7.             A la lecture de leurs écritures, les recourants semblent confus au sujet de la compétence pour déposer et pour se déterminer sur une requête de maintien à titre précaire, demandant à tour de rôle au tribunal de se prononcer, puis au département d'adresser une requête au Conseil d'État.

En tout état, à teneur du dossier, les recourants ne prétendent pas avoir à ce jour déposé une requête au sens de l'art. 139 al. 1 LCI auprès du Conseil d'État, de sorte qu'aucune autre procédure administrative n'est actuellement pendante, au sens de l'art. 14 LPA.

Il n'apparaît par ailleurs pas non plus qu'une requête ait été adressée au département, de sorte que l'art. 11 al. 3 LPA, auquel les recourants se réfèrent et qui prévoit qu'une autorité saisie par erreur transmet l'affaire à l'autorité compétente, ne s'applique pas en l'espèce.

Finalement, comme l'a justement relevé le département, quand bien même le Conseil d'État serait saisi d'une demande fondée sur l'art. 139 LCI, il ne se justifierait pas de suspendre la présente procédure. En effet, c'est au contraire la question d'un éventuel maintien à titre précaire, si elle faisait parallèlement l'objet d'une procédure en cours, qui devrait être suspendue jusqu'à droit connu sur les décisions attaquées.
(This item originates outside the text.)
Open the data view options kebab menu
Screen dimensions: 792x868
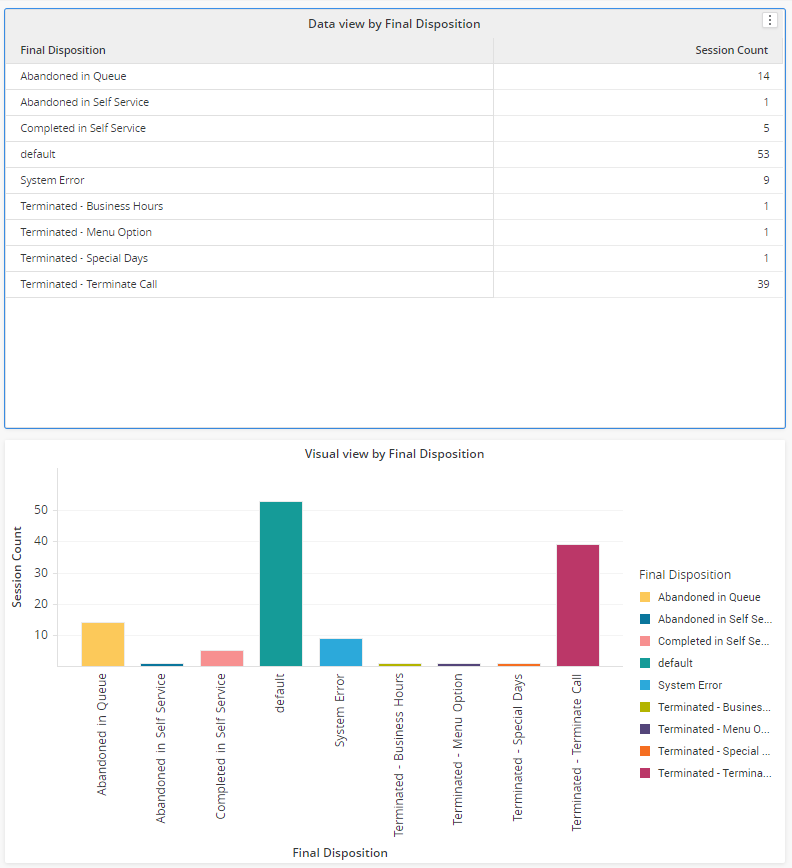pyautogui.click(x=769, y=21)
8.             Pour le surplus, une suspension fondée sur l’accord des parties au sens de l’art. 78 LPA n’entre pas en ligne de compte en l’occurrence, le département s’étant opposé à une telle mesure.

9.             Par conséquent, la demande de suspension de la présente procédure sera rejetée.

10.         Sur le fond, les recourants concluent principalement à l'annulation des deux décisions litigieuses, puis cela fait, demandent le maintien à titre précaire de la construction. Or cette articulation des conclusions n'a pas de sens dans la mesure où, si la décision relative au refus d'autorisation de construire venait à être annulée et la construction litigieuse par conséquent autorisée, comme le demandent les requérants, un maintien à titre précaire de cette construction deviendrait sans objet.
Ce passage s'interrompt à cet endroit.